Capping It All

JACK NUGENT risks life and limb to defend the abolition of the tuition fees cap.

access loans student loans company tramps tuition fees

Walking around Cambridge, I see a lot more tramps than I ever see in London and, to my surprise; the Cambridge ones are English and white. So partly out of social conscience and partly out of being stunned by this novelty, I bought a few Big Issues. But the novelty quickly shattered like an empty whisky bottle when I saw the tanned guy with the white trainers buying large amounts of alcohol in Sainsbury’s – with my money.
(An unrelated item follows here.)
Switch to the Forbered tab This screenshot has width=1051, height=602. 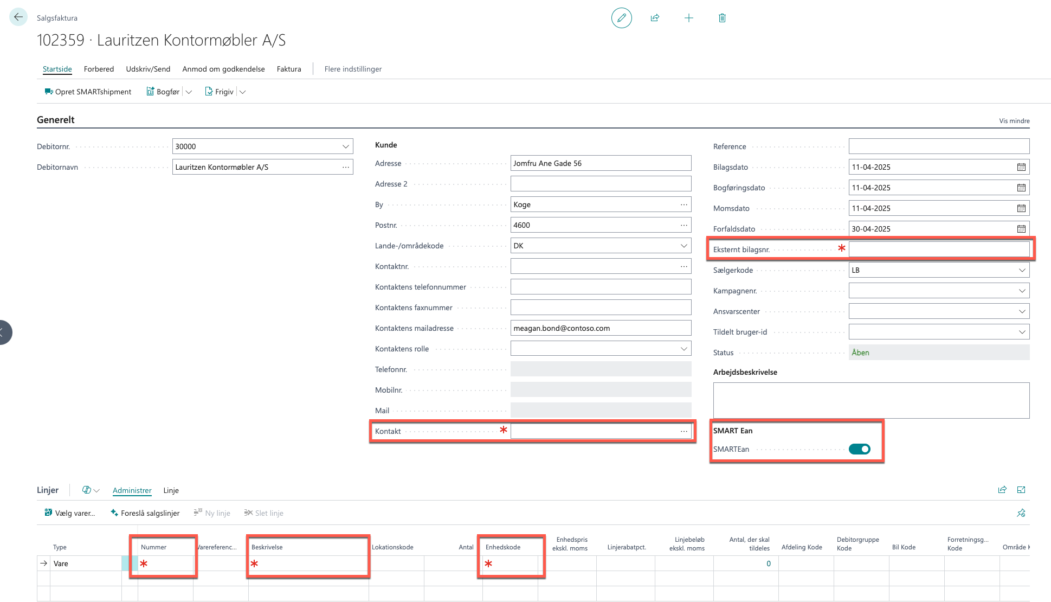click(99, 69)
The only response could be 'What a cheeky bastard (or BASSSTAD, in Northern-speak).'

I imagine that many people felt like how that tramp made me feel when Oxbridge colleges recently announced again that they want to abolish the cap on student fees. “Tight, cheeky bastards: taking my money just so that they can buy themselves White Lightning / port and Quavers / brie”. We, as the students, look around the beautiful buildings and facilities that belong to colleges and think, 'they don’t really need it.'

But, in my (bound-to-be-very-unpopular) view, fees should not be abolished and the cap should be raised. Before you start shouting words like 'access' and 'inclusivity' at me (which, quite frankly, very few people have a clue about), let me explain my rationale.
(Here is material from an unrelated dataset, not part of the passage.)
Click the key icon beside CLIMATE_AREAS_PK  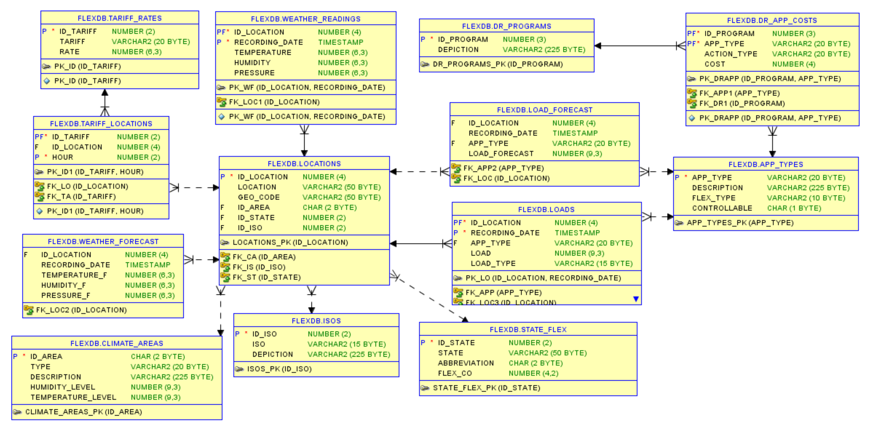coord(17,412)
At the moment, people studying Super Mario (for instance) at Wolverhampton Polytechnic are paying £3,225. Just like us. The difference is that we have well-funded libraries, one-to-one supervisions and some of the best lecturers in the world. These things don’t come cheap and the massive gap in quality is not reflected in the prices. The problem of the cap is not that it exists but that it hasn’t been staggered nationally. It was simply introduced as the maximum universities could charge and every university now charges that.
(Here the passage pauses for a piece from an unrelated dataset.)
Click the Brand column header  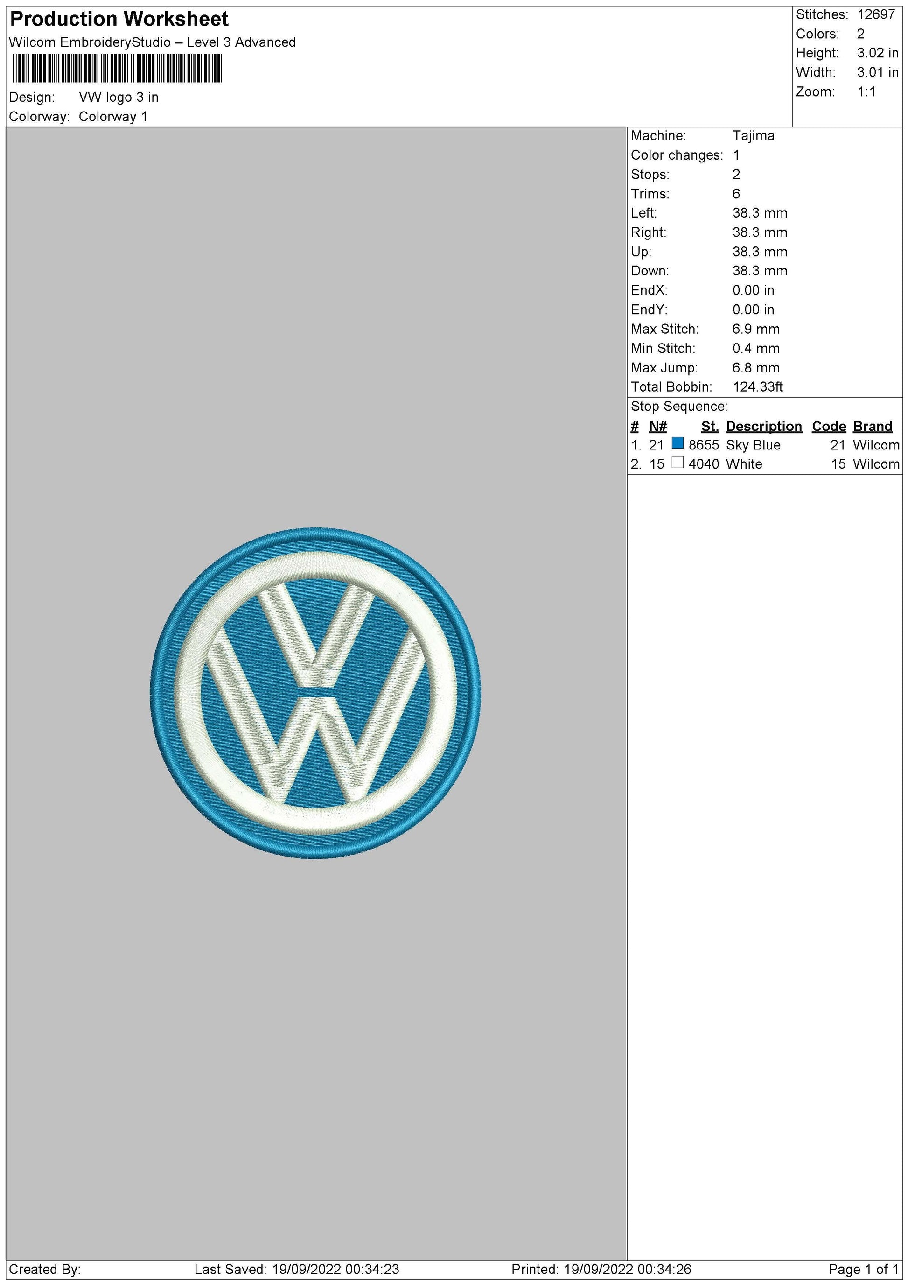(873, 426)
A friend of mine was also quite honest about the whole thing. 'My parents paid over £20,000 a year in fees for the last 7 years,' he said, 'three years wouldn’t make much more of a difference.' Although this might make him sound like a bell end, these circumstances have to be considered: there are plenty of people at Cambridge who could afford more than £3,225 a year on fees.

The only draw-back to increasing a cap is what happens at the other end of the spectrum. If Cambridge charges higher fees, then bursaries would also have to increase and cater more for people from low-income households. Unfortunately, those in control of 'access' and the University’s bursary scheme don’t seem to have a clue.

'Yah, yah, we have bursaries and stuff,' is what Access people often spout to school children who might not be able to afford Cambridge fees. But the access teams often don’t know how the 'bursaries and stuff' work.  The payments are made in two instalments to cover three terms (genius); the first comes in January, four months after a student has started their degree (makes sense); and the bursary is reduced if any other charity wants to buy books or food for the student (brilliant).

So the debate of 'increase the cap vs. abolish the cap' isn’t really helpful for sorting out any problems with the current system.  A Cambridge degree is worth its weight in Student Loan and will benefit each of us significantly. Unlike the Big Issue, we actually get something worthwhile when we give our money to our colleges. So, if you have it: 'SHOW THEM THE MONEY' and, if you don’t, hopefully the 'access' crew will get their act together. Otherwise there might be more people begging for money in Cambridge a few years from now: half of them tramps; the other half, college bursars.